▸ **Material for this task**
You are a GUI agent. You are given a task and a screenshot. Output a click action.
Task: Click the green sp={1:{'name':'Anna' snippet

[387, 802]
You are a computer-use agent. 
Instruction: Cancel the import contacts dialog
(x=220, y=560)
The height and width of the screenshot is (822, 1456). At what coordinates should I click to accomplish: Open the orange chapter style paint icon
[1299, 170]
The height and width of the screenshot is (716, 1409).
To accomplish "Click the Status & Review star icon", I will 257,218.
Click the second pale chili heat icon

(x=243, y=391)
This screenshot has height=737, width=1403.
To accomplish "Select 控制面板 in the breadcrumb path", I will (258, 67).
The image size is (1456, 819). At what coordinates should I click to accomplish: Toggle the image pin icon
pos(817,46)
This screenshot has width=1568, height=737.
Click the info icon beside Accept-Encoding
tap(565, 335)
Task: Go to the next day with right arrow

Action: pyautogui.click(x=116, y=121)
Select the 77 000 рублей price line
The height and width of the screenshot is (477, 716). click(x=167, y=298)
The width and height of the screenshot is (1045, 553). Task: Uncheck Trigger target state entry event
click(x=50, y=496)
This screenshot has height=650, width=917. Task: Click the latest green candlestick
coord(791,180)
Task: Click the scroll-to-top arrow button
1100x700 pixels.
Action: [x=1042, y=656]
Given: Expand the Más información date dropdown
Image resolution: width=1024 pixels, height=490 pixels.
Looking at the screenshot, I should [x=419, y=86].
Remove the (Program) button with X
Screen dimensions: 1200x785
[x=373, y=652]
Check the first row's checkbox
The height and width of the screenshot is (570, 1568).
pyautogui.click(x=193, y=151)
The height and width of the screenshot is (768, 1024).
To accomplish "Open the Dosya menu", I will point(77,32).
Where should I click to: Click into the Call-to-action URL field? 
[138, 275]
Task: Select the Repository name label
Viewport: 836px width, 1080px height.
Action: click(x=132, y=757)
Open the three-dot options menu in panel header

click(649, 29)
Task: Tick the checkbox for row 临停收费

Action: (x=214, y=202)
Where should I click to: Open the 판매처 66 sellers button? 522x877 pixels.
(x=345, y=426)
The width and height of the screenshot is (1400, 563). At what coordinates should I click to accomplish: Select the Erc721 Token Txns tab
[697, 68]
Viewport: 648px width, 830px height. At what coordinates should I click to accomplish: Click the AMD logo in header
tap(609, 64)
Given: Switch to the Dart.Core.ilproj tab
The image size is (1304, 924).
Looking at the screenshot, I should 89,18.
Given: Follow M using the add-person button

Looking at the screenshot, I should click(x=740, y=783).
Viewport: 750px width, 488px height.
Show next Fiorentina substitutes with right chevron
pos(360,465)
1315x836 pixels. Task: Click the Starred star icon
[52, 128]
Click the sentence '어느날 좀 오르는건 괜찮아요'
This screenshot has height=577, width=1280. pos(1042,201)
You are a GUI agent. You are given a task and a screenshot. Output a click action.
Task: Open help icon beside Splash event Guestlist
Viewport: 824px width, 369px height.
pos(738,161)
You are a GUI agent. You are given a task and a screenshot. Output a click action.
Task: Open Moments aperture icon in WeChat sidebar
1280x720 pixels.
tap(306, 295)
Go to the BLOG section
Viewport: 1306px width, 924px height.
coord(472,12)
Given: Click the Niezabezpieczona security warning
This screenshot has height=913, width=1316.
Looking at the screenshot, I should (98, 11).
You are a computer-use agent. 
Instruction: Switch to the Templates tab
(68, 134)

▸ **Do this**
Write out all the entries again, substituting "screen assistant" for every "GUI agent" and changing nothing else.

▸ **Written response**
You are a screen assistant. You are given a task and a screenshot. Output a click action.
Task: Click the green sp={1:{'name':'Anna' snippet

[387, 802]
You are a computer-use agent. 
Instruction: Cancel the import contacts dialog
(x=220, y=560)
The height and width of the screenshot is (822, 1456). At what coordinates should I click to accomplish: Open the orange chapter style paint icon
[1299, 170]
The height and width of the screenshot is (716, 1409).
To accomplish "Click the Status & Review star icon", I will 257,218.
Click the second pale chili heat icon

(x=243, y=391)
This screenshot has height=737, width=1403.
To accomplish "Select 控制面板 in the breadcrumb path", I will (258, 67).
The image size is (1456, 819). At what coordinates should I click to accomplish: Toggle the image pin icon
pos(817,46)
This screenshot has width=1568, height=737.
Click the info icon beside Accept-Encoding
tap(565, 335)
Task: Go to the next day with right arrow

Action: pyautogui.click(x=116, y=121)
Select the 77 000 рублей price line
The height and width of the screenshot is (477, 716). click(x=167, y=298)
The width and height of the screenshot is (1045, 553). Task: Uncheck Trigger target state entry event
click(x=50, y=496)
This screenshot has height=650, width=917. Task: Click the latest green candlestick
coord(791,180)
Task: Click the scroll-to-top arrow button
1100x700 pixels.
Action: [x=1042, y=656]
Given: Expand the Más información date dropdown
Image resolution: width=1024 pixels, height=490 pixels.
Looking at the screenshot, I should [x=419, y=86].
Remove the (Program) button with X
Screen dimensions: 1200x785
[x=373, y=652]
Check the first row's checkbox
The height and width of the screenshot is (570, 1568).
pyautogui.click(x=193, y=151)
The height and width of the screenshot is (768, 1024).
To accomplish "Open the Dosya menu", I will point(77,32).
Where should I click to: Click into the Call-to-action URL field? 
[138, 275]
Task: Select the Repository name label
Viewport: 836px width, 1080px height.
Action: click(x=132, y=757)
Open the three-dot options menu in panel header

click(649, 29)
Task: Tick the checkbox for row 临停收费

Action: (x=214, y=202)
Where should I click to: Open the 판매처 66 sellers button? 522x877 pixels.
(x=345, y=426)
The width and height of the screenshot is (1400, 563). At what coordinates should I click to accomplish: Select the Erc721 Token Txns tab
[697, 68]
Viewport: 648px width, 830px height. At what coordinates should I click to accomplish: Click the AMD logo in header
tap(609, 64)
Given: Switch to the Dart.Core.ilproj tab
The image size is (1304, 924).
Looking at the screenshot, I should 89,18.
Given: Follow M using the add-person button

Looking at the screenshot, I should click(x=740, y=783).
Viewport: 750px width, 488px height.
Show next Fiorentina substitutes with right chevron
pos(360,465)
1315x836 pixels. Task: Click the Starred star icon
[52, 128]
Click the sentence '어느날 좀 오르는건 괜찮아요'
This screenshot has height=577, width=1280. pos(1042,201)
You are a screen assistant. You are given a task and a screenshot. Output a click action.
Task: Open help icon beside Splash event Guestlist
Viewport: 824px width, 369px height.
pos(738,161)
You are a screen assistant. You are given a task and a screenshot. Output a click action.
Task: Open Moments aperture icon in WeChat sidebar
1280x720 pixels.
tap(306, 295)
Go to the BLOG section
Viewport: 1306px width, 924px height.
coord(472,12)
Given: Click the Niezabezpieczona security warning
This screenshot has height=913, width=1316.
Looking at the screenshot, I should (98, 11).
You are a computer-use agent. 
Instruction: Switch to the Templates tab
(68, 134)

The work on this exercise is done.